Extracts from F. leucopyrus possess antioxidant properties, with the most significant effects observed in chloroform and alcohol extracts. These extracts showed a dose-dependent increase in antioxidant activity, with percentages of 82.5% and 88.4% respectively. Flavanoids, alkaloids, tannins, and steroids present in the extracts are believed to be responsible for this scavenging activity.
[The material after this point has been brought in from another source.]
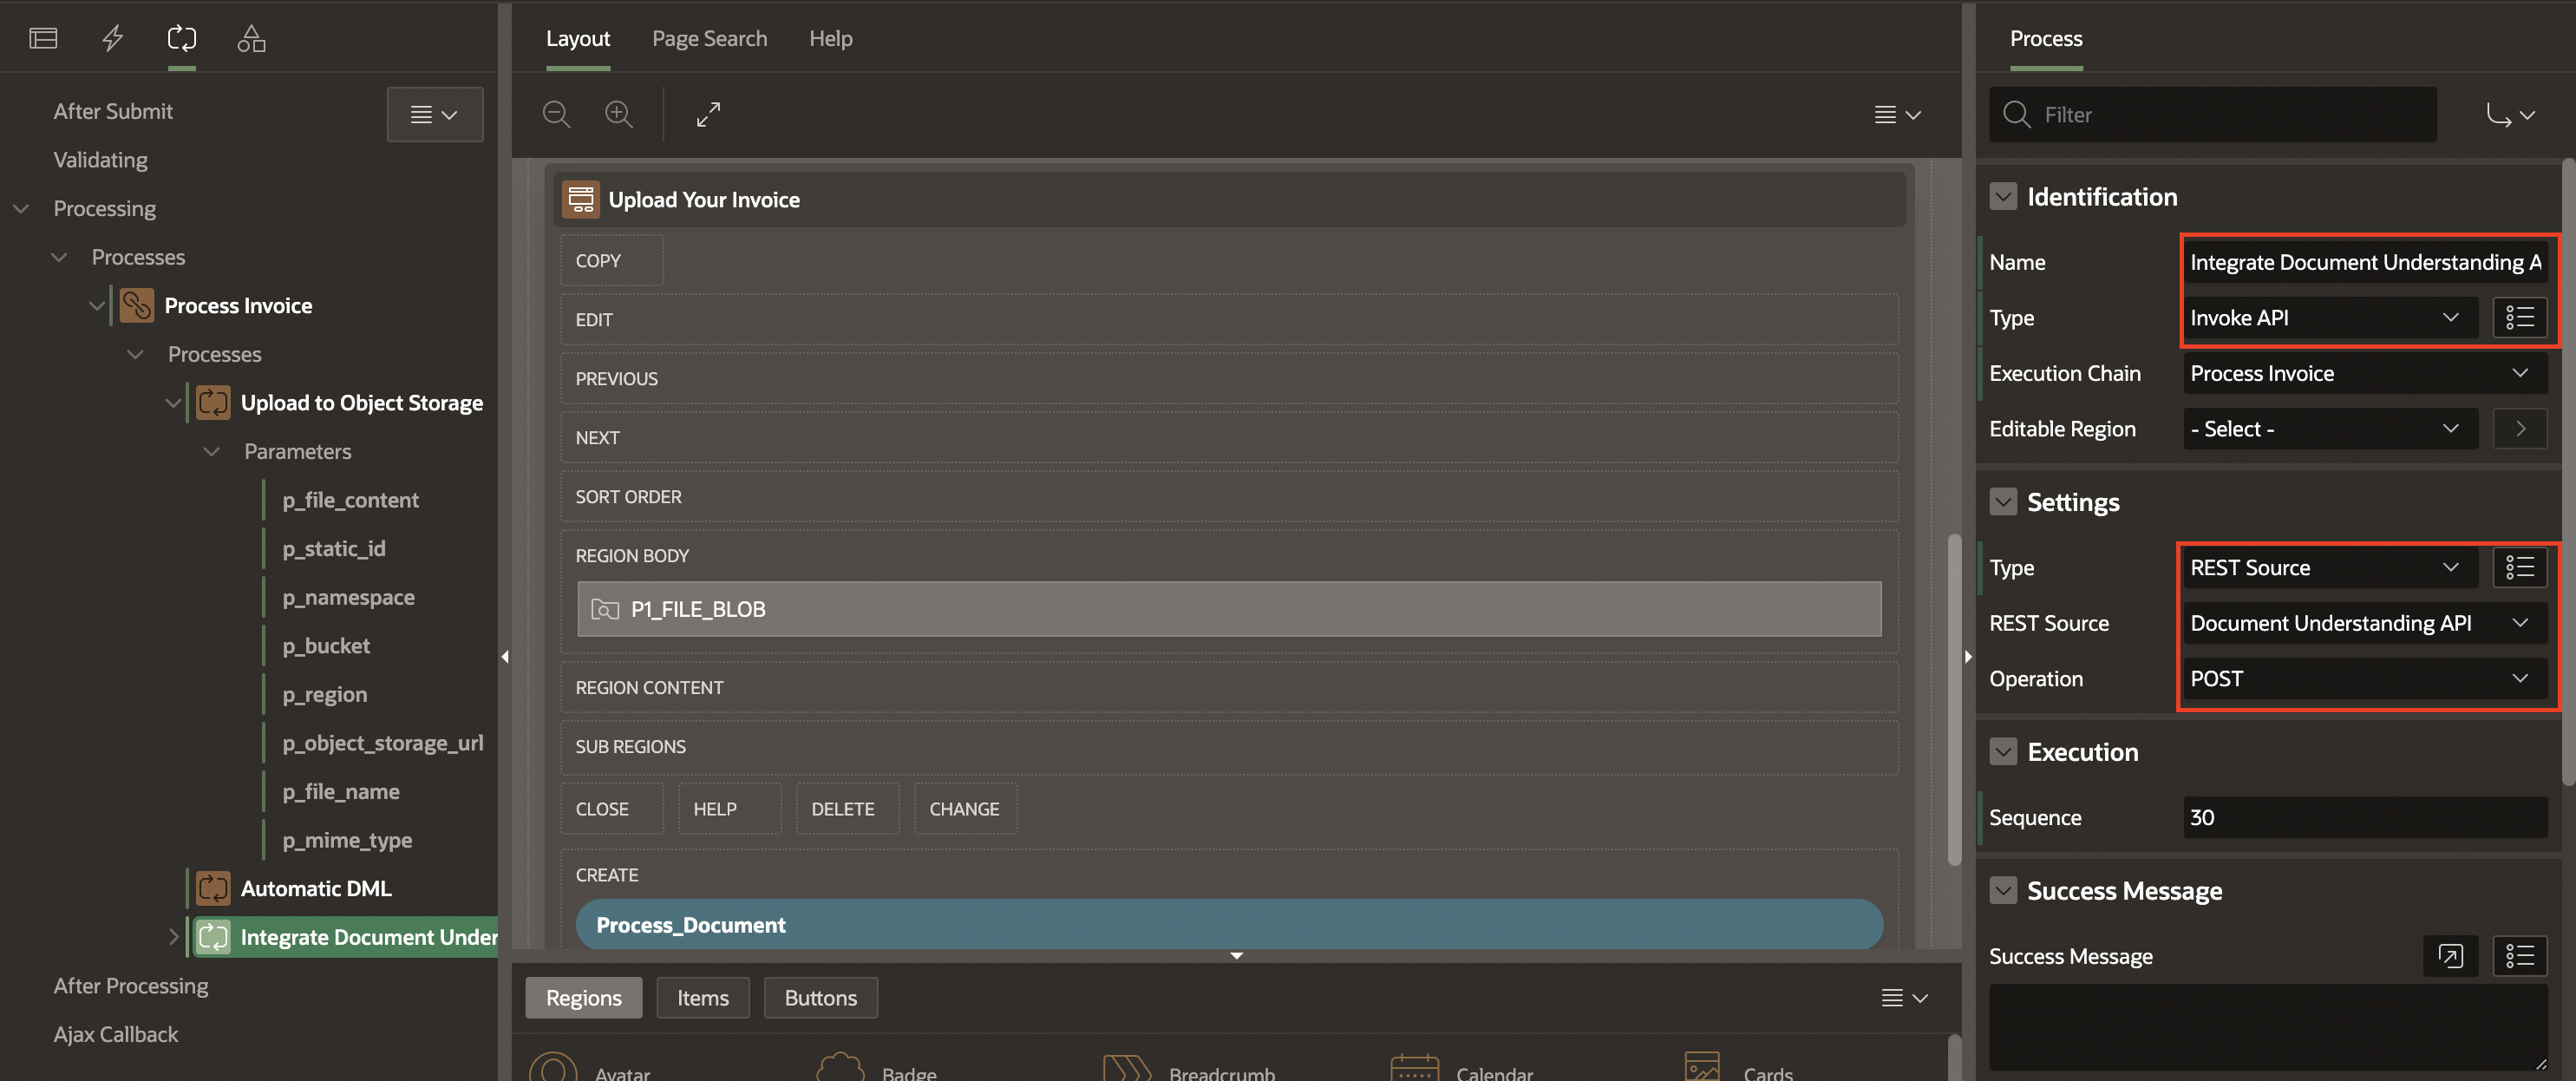Select the Automatic DML process
Image resolution: width=2576 pixels, height=1081 pixels.
315,888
Alcohol extracts were the most effective, followed by chloroform extracts, then ethyl acetate extracts, then hydro-alcohol extracts, then hexane extracts. This antioxidant activity was attributed to the reduction of the stable radical DPPH by the chemical constituents of the plant, which act as hydrogen donors.

The decoction of aerial parts of F. leucopyrus shows cytotoxic effects on breast cancer cells, particularly Her2 negative cells (MCF-7 and MDA-MB-231), compared to Her2 positive (SKBR-3) and non-cancerous cells (MCF-10A). This supports its traditional use for its anticancer properties.

Young branches of F. leucopyrus have been used as brooms by the aboriginal inhabitants of the Nilgiri Biosphere Reserve within the Western Ghats region of India.